(Saved data entries)

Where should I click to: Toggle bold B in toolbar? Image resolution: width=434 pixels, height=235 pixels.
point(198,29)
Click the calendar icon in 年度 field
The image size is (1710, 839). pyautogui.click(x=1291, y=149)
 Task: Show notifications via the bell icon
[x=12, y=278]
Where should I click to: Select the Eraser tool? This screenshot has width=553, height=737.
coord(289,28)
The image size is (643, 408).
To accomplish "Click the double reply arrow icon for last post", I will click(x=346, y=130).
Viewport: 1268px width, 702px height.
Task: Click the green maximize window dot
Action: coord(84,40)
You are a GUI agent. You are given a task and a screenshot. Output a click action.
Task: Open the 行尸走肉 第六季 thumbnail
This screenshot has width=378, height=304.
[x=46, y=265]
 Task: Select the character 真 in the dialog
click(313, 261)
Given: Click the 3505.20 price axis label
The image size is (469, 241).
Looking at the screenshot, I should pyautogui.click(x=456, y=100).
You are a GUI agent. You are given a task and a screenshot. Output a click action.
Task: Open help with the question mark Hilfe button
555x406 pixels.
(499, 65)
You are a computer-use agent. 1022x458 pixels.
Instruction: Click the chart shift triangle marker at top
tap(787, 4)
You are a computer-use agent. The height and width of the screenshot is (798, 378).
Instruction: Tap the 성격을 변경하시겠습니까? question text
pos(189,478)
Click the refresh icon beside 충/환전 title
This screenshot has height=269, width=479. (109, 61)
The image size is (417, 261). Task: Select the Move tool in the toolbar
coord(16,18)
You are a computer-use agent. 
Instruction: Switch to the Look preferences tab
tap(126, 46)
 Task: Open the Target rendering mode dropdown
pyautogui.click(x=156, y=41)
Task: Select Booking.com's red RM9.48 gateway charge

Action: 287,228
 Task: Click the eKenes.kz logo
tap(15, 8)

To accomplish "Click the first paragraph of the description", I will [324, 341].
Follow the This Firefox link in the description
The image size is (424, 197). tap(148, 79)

### TASK DESCRIPTION
Read through the records above and copy the lines that contain "computer".

### REPLY
You are a computer-use agent. 1022x458 pixels.
You are a computer-use agent. The height and width of the screenshot is (798, 378).
You are a computer-use agent. 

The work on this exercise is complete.